Enterprise mobility management options: MDM, MAM and MIM

Forget the debate over managing devices, applications or information. The key to successful enterprise mobility management is combining the three.

The influx of mobile devices in the enterprise and the barrage of products to manage them has sparked debate over enterprise mobility management -- specifically, whether IT admins focus on managing mobile devices, applications or information.

With more than 100 vendors in the enterprise mobility management market today, it's a major challenge to cut through the noise and identify the best tools and techniques to enable viable, sustainable, cost-effective mobile IT strategies. Perhaps the biggest questions relate to the feature set required for successful mobile operations and how to deploy the right combination of products and services. But with so many new technologies and products appearing on the market, there's a danger that functional overlap and complexity could quickly sink even the most well-intentioned and well-thought-out processes. Simplicity is the key to success, but as always, such simplicity is never realized on day one.

There are three main components of and approaches to enterprise mobility management: mobile device management (MDM), mobile application management (MAM) and mobile information management (MIM). Using all three together is the most effective way to handle enterprise mobility management; it's just a matter of choosing the right tools to address each aspect. Keep in mind that you'll need to take care of employee training, policy creation and enforcement and other personnel issues no matter which technologies you decide on.

Comparing enterprise mobility management options

MDM is all about locking down devices. The theory is that a device configured to enterprise specifications will be as secure and manageable as one that's enterprise-owned. Managing configuration and enforcing policies (such as virus scanning and virtual private network use) are the hallmarks of MDM, but MDM software can have dozens of functions. The drawback is that MDM can affect the personal information on a device. For example, if IT wipes a lost or stolen device, the user will lose everything -- not just sensitive corporate data.

MAM operates under the theory that IT can maintain security and infrastructure integrity through application blacklisting and whitelisting. It's about managing applications instead of devices, with IT controlling which users can access which applications on which devices.

The idea behind MIM is that protecting enterprise information is the key to successful mobile operations. MIM creates a secure sandbox around sensitive data, keeping it encrypted and allowing only approved applications to access or transmit it.

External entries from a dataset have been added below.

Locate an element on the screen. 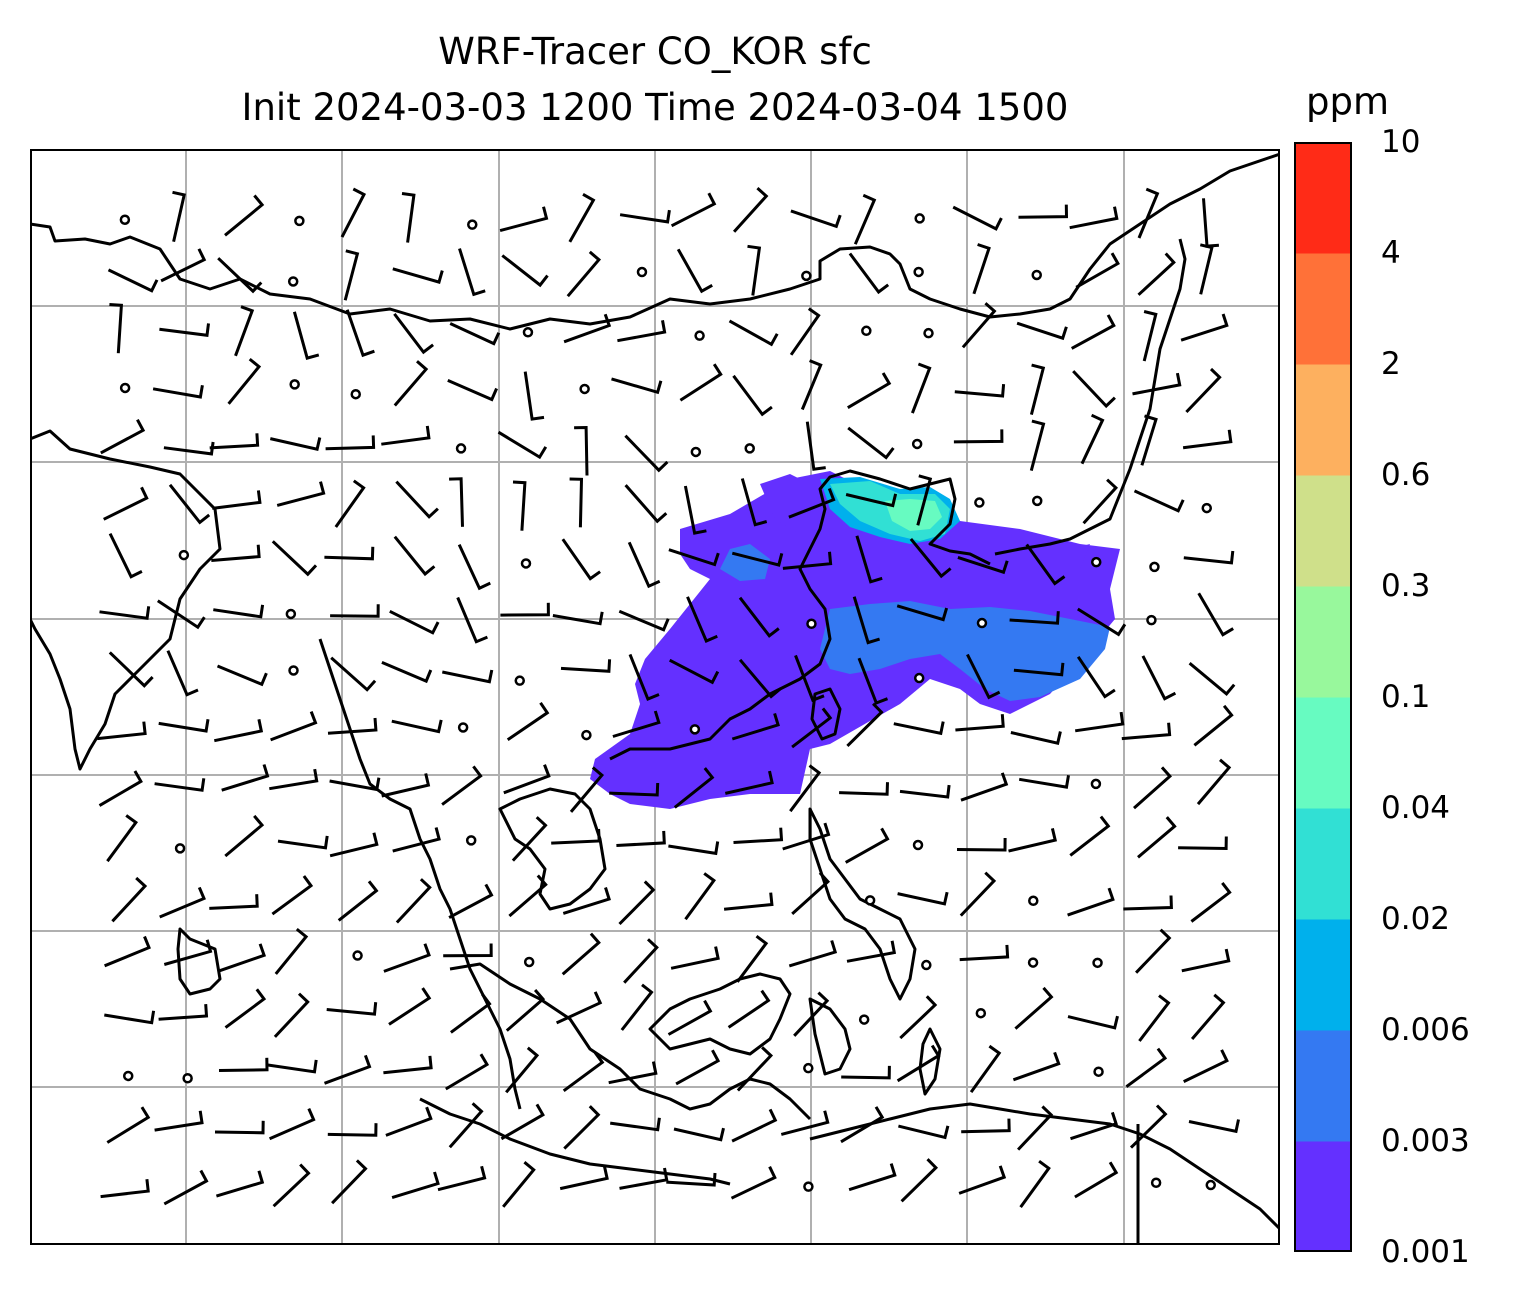 This screenshot has height=1306, width=1528. colorbar-tick-label: 0.04 is located at coordinates (1416, 808).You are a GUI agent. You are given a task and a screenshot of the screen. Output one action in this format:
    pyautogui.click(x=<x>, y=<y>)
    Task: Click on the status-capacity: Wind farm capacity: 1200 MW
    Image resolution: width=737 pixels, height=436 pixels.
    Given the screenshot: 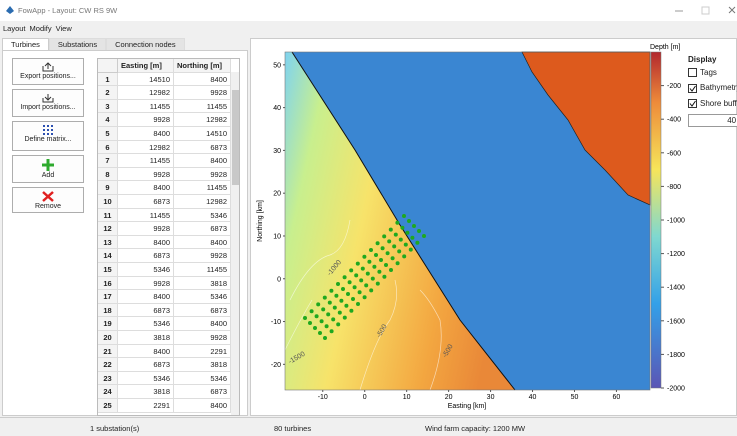 What is the action you would take?
    pyautogui.click(x=476, y=428)
    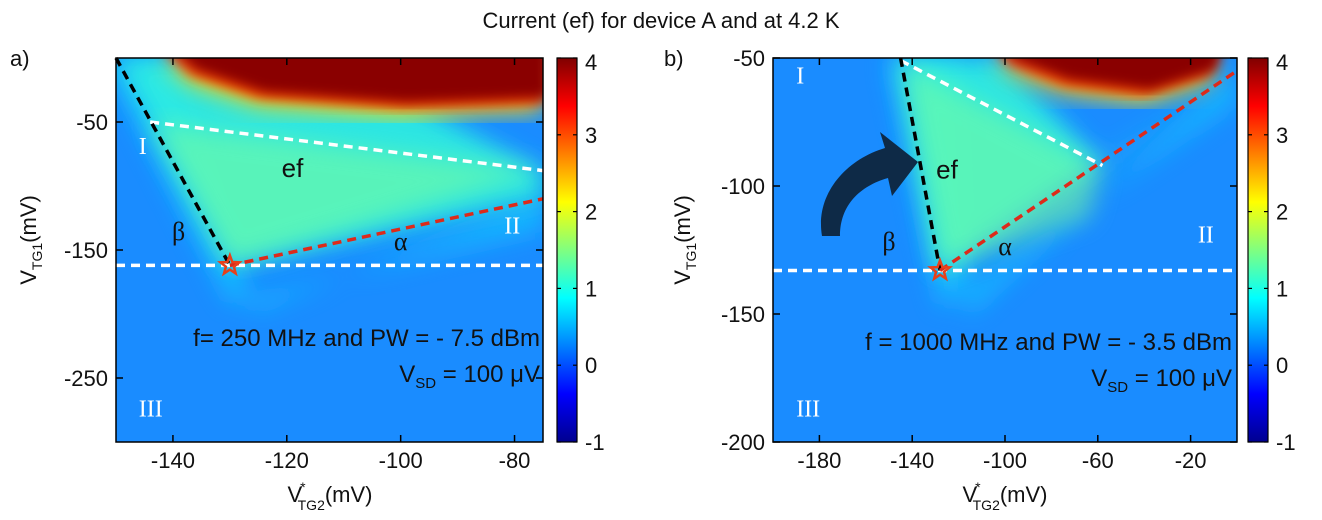 The width and height of the screenshot is (1322, 520). What do you see at coordinates (660, 20) in the screenshot?
I see `figure-title: Current (ef) for device A and at 4.2 K` at bounding box center [660, 20].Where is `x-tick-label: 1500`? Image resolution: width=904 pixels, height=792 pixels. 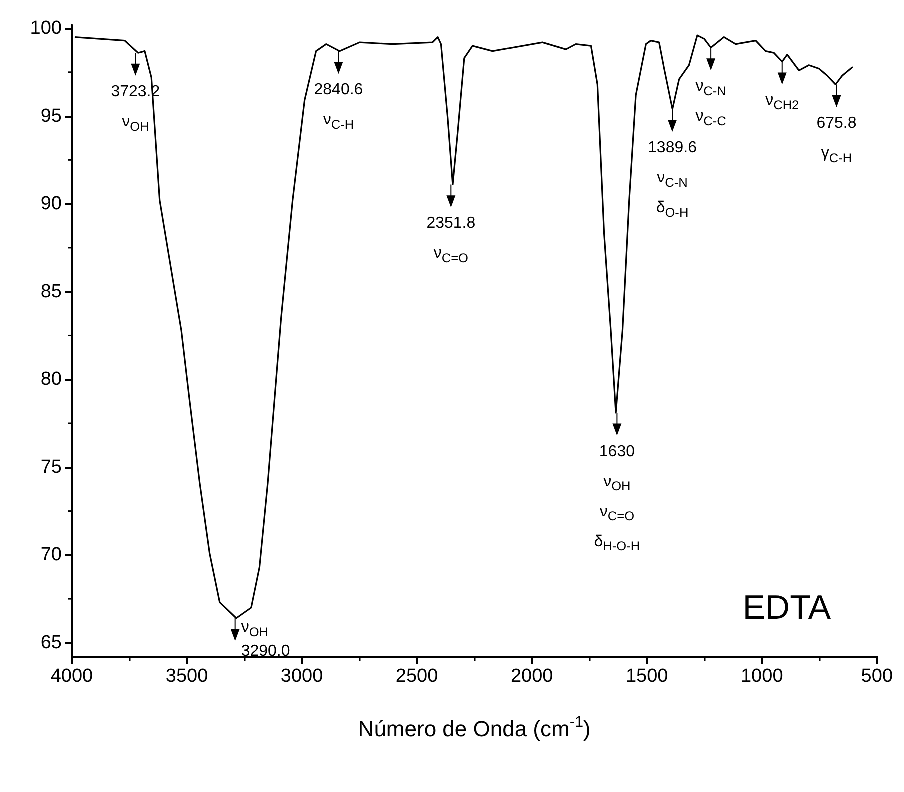
x-tick-label: 1500 is located at coordinates (647, 676).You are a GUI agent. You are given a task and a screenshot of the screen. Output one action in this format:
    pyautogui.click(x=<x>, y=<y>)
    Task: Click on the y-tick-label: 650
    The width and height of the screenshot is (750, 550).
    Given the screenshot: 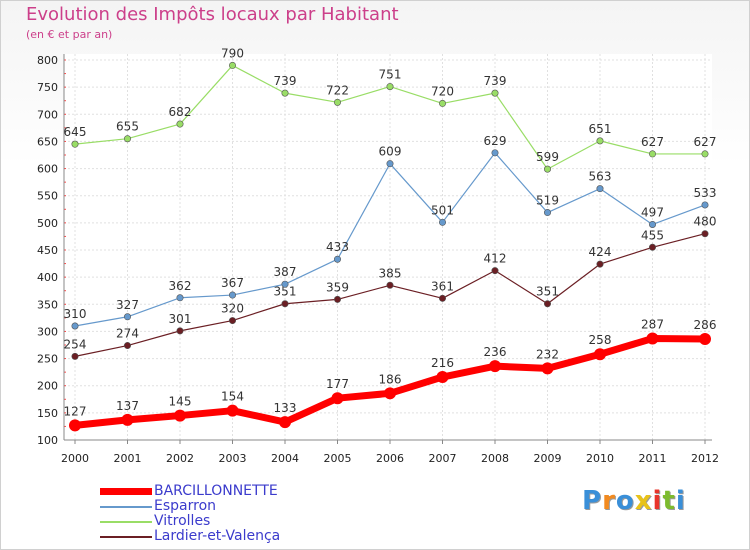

All three approaches are viable, and at least parts of each are required for successful enterprise mobility management.

The overlap between MDM, MAM and MIM is actually quite minimal. (Still, testing is required to make sure different products aren't stepping on each other's toes, although the eventual development of standards should also help in that area.) The core issue is in management systems' overhead: Because each management option has its own console, that's where the biggest overlap in functionality is. The key steps to avoiding too much overlap in enterprise mobility management systems are:

  • developing a mobility strategy;
  • verifying that the systems selected address this strategy;
  • making sure that operational management is as simple as possible; and
  • regularly educating users and re-evaluating the products and services in use.

As the enterprise mobility management industry evolves and best practices emerge, overlap among different products will lessen. But this evolution will take time.